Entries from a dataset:
···
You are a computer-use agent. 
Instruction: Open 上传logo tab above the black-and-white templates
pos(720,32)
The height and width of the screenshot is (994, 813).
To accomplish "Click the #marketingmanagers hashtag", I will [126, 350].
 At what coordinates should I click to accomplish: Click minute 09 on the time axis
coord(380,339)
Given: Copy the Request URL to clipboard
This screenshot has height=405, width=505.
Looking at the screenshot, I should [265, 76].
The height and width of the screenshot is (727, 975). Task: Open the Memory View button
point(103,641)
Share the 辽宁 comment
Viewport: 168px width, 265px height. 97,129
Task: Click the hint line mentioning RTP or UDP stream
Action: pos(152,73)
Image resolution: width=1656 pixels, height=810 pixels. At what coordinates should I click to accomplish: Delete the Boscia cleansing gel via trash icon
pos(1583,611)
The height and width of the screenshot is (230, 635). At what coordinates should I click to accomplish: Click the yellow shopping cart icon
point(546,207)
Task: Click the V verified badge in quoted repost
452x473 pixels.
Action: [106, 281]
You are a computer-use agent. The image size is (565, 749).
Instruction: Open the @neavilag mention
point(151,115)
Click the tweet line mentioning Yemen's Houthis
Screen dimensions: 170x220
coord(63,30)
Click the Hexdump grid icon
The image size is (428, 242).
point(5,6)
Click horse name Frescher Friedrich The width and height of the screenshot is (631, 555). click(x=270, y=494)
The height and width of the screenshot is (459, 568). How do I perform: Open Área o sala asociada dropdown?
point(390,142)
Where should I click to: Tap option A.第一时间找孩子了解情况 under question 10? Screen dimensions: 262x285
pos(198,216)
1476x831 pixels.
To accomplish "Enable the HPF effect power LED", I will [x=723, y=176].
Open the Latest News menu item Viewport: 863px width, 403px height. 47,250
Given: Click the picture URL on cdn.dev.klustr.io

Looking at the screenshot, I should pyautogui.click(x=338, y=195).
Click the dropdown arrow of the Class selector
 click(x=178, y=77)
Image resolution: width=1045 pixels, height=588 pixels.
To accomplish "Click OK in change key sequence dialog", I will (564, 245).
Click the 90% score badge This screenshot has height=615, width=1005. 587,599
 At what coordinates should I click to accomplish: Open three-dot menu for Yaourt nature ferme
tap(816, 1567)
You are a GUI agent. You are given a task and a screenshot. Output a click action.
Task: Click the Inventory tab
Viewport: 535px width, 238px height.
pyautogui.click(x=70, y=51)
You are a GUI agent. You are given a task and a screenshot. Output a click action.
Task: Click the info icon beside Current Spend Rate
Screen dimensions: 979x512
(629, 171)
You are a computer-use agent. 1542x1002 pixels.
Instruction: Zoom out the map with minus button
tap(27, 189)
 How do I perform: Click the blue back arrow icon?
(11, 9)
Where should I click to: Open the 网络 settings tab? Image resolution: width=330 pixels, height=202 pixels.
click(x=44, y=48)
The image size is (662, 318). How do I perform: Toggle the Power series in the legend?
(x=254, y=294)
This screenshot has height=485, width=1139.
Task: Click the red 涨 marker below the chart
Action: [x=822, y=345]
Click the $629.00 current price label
···
• [The task] Write out the records above again, replacing every occurrence of "Instruction" with "Directive" and leaving everything else as it stands.

• [Solved exercise]
You are a computer-use agent. 
Directive: Open 上传logo tab above the black-and-white templates
pos(720,32)
The height and width of the screenshot is (994, 813).
To accomplish "Click the #marketingmanagers hashtag", I will [126, 350].
 At what coordinates should I click to accomplish: Click minute 09 on the time axis
coord(380,339)
Given: Copy the Request URL to clipboard
This screenshot has height=405, width=505.
Looking at the screenshot, I should [265, 76].
The height and width of the screenshot is (727, 975). Task: Open the Memory View button
point(103,641)
Share the 辽宁 comment
Viewport: 168px width, 265px height. 97,129
Task: Click the hint line mentioning RTP or UDP stream
Action: pos(152,73)
Image resolution: width=1656 pixels, height=810 pixels. At what coordinates should I click to accomplish: Delete the Boscia cleansing gel via trash icon
pos(1583,611)
The height and width of the screenshot is (230, 635). At what coordinates should I click to accomplish: Click the yellow shopping cart icon
point(546,207)
Task: Click the V verified badge in quoted repost
452x473 pixels.
Action: [106, 281]
You are a computer-use agent. The image size is (565, 749).
Directive: Open the @neavilag mention
point(151,115)
Click the tweet line mentioning Yemen's Houthis
Screen dimensions: 170x220
coord(63,30)
Click the Hexdump grid icon
The image size is (428, 242).
point(5,6)
Click horse name Frescher Friedrich The width and height of the screenshot is (631, 555). click(x=270, y=494)
The height and width of the screenshot is (459, 568). How do I perform: Open Área o sala asociada dropdown?
point(390,142)
Where should I click to: Tap option A.第一时间找孩子了解情况 under question 10? Screen dimensions: 262x285
pos(198,216)
1476x831 pixels.
To accomplish "Enable the HPF effect power LED", I will [x=723, y=176].
Open the Latest News menu item Viewport: 863px width, 403px height. 47,250
Given: Click the picture URL on cdn.dev.klustr.io

Looking at the screenshot, I should pyautogui.click(x=338, y=195).
Click the dropdown arrow of the Class selector
 click(x=178, y=77)
Image resolution: width=1045 pixels, height=588 pixels.
To accomplish "Click OK in change key sequence dialog", I will (564, 245).
Click the 90% score badge This screenshot has height=615, width=1005. 587,599
 At what coordinates should I click to accomplish: Open three-dot menu for Yaourt nature ferme
tap(816, 1567)
You are a GUI agent. You are given a task and a screenshot. Output a click action.
Task: Click the Inventory tab
Viewport: 535px width, 238px height.
pyautogui.click(x=70, y=51)
You are a GUI agent. You are given a task and a screenshot. Output a click action.
Task: Click the info icon beside Current Spend Rate
Screen dimensions: 979x512
(629, 171)
You are a computer-use agent. 1542x1002 pixels.
Directive: Zoom out the map with minus button
tap(27, 189)
 How do I perform: Click the blue back arrow icon?
(11, 9)
Where should I click to: Open the 网络 settings tab? Image resolution: width=330 pixels, height=202 pixels.
click(x=44, y=48)
The image size is (662, 318). How do I perform: Toggle the Power series in the legend?
(x=254, y=294)
This screenshot has height=485, width=1139.
Task: Click the red 涨 marker below the chart
Action: [x=822, y=345]
Click the $629.00 current price label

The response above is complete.